It was sweet of Dolly to cross the line into full-on bestiality with me, but I have to realize it’s over, and there are enough other bears in the house to give her whatever it is she needs without subjecting her to the odor of rancid beer. Drinking ALEXANDER KEITH’S RED AMBER ALE is my way of accepting Dolly’s rejection.

We all slum it sometimes, whether it be with Malibu or Alexander Keith’s. Dolly slummed it with me, but I think that was the bottom for her. And I don’t want to say anything mean about her. I really doubt she’d get that interested in a groundhog, even if it could predict the weather (which would be amazing given that the weather channel can’t).

So what happened anyway with North America’s groundhogs? Did they see their shadows?

According to the three most closely watched of these psychic vermin, spring is coming. So get out the hay fever meds, brush up on your climate-related conversation, and (Dad) take the Christmas tree down. Spring is sprung and love is in the air (unless you’re me).

CUTTHROAT PALE ALE—Arrrr!

My Fellow Inebriates,

Ordinarily I’d say you can’t watch too much Star Trek, but then you have bears like my friend Scary, who’s logged at least 10,000 hours watching every Trek iteration in addition to Stargate, Firefly, Battlestar Galactica, Andromeda plus every single other sci-fi program that every got green-lit for production. You could say Scary got sucked into another reality.

Scary used to lead a charmed life. Before his humans had kids they used to go to work every day. They’d leave Scary watching the Space Channel on a 50-inch plasma all day. They didn’t want him to be bored.

Then they had kids and suddenly the TV fell under new orders: Elmo, Sesame Street and Barney took over the screen, leaving Scary to wallow in his sudden secondary status and his sci-fi withdrawal. Feeling neglected, he became bitter, resentful, jaded. He became a dick.

With only his science fiction memories, Scary retreated into a dark world of apocalyptic fantasy and excessive snacking.

I invited him to join me in sampling Tree Brewing’s CUTTHROAT PALE ALE with me but he was too busy watching YouTube videos consisting of open sky shot in people’s backyards with some distorted (sometimes obviously modulated) audio behind—i.e., the strange sounds of 2012 that have gone viral recently.

## LISTED RECORDS
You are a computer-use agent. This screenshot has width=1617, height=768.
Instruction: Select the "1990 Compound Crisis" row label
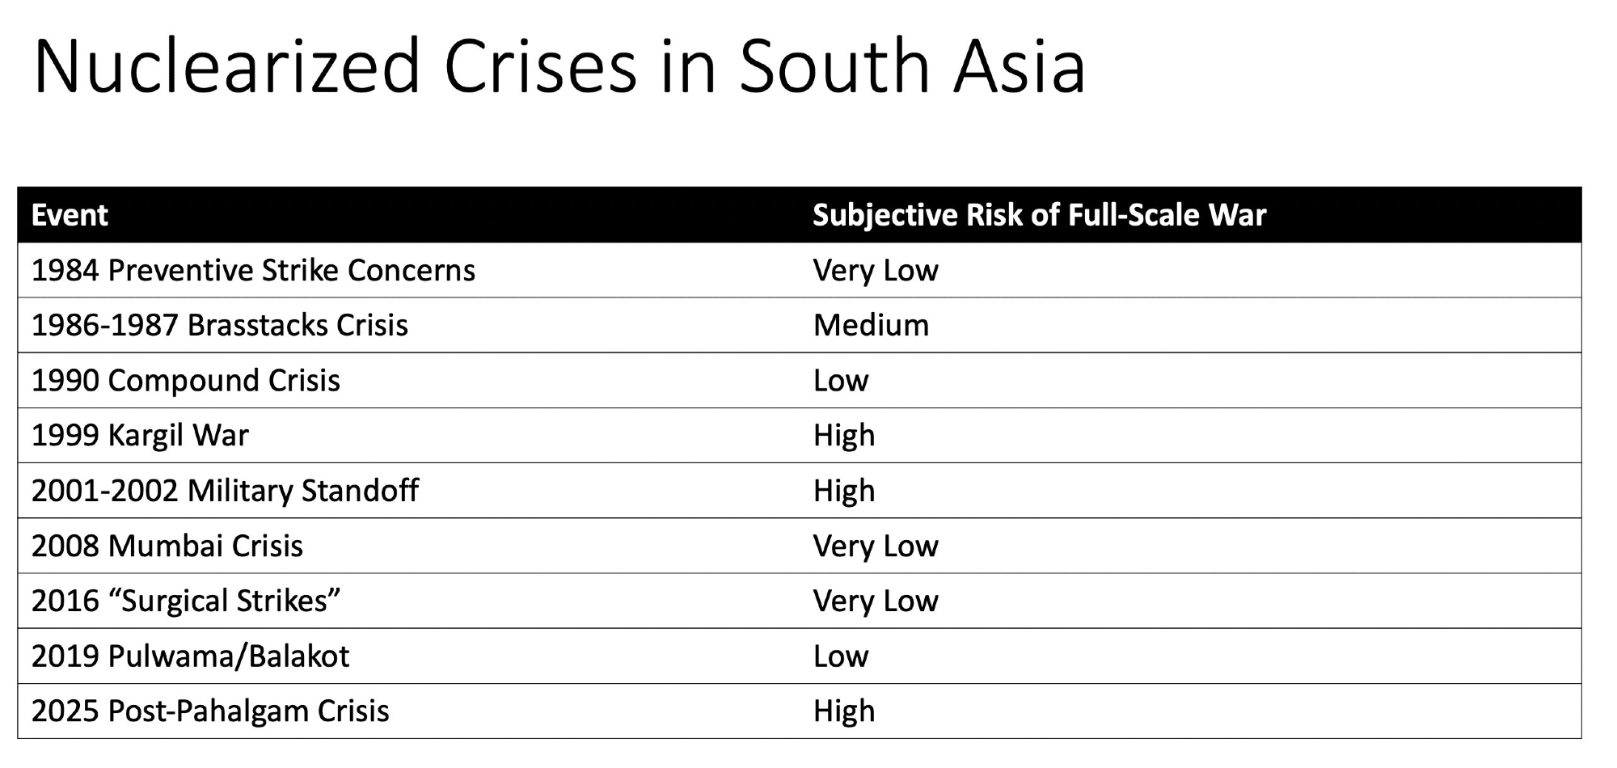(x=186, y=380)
* * *
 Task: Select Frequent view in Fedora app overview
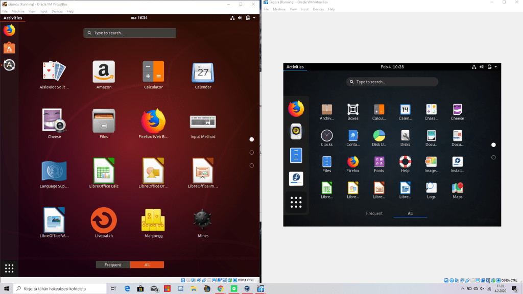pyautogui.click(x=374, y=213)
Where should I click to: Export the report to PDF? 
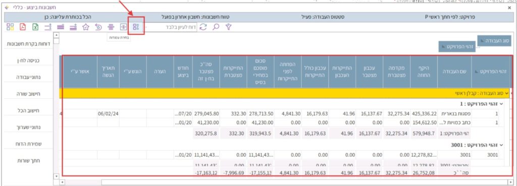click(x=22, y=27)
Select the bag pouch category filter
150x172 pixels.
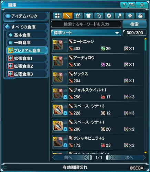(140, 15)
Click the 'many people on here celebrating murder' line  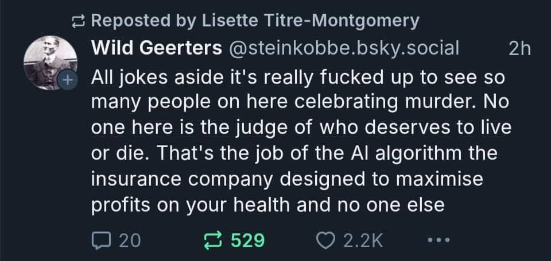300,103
...
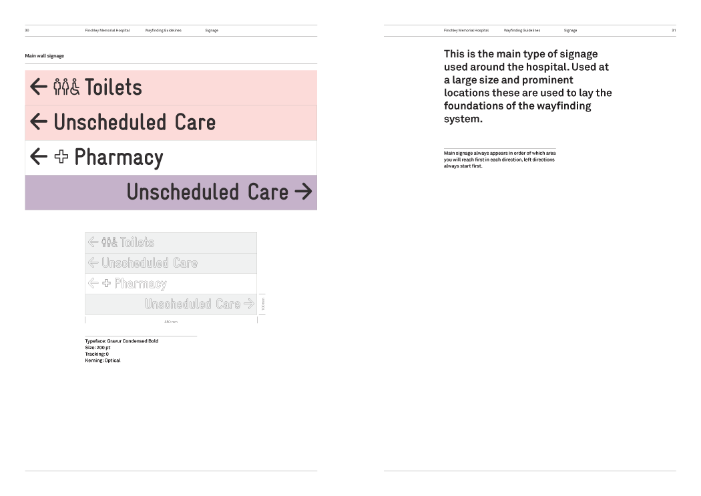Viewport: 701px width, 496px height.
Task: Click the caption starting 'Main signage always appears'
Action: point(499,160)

## WHAT THE EXERCISE ASKS
Please copy the text of the beer blog post between "Then they had" and "gone viral recently.", inclusive.

## FINISHED TASK
Then they had kids and suddenly the TV fell under new orders: Elmo, Sesame Street and Barney took over the screen, leaving Scary to wallow in his sudden secondary status and his sci-fi withdrawal. Feeling neglected, he became bitter, resentful, jaded. He became a dick.

With only his science fiction memories, Scary retreated into a dark world of apocalyptic fantasy and excessive snacking.

I invited him to join me in sampling Tree Brewing’s CUTTHROAT PALE ALE with me but he was too busy watching YouTube videos consisting of open sky shot in people’s backyards with some distorted (sometimes obviously modulated) audio behind—i.e., the strange sounds of 2012 that have gone viral recently.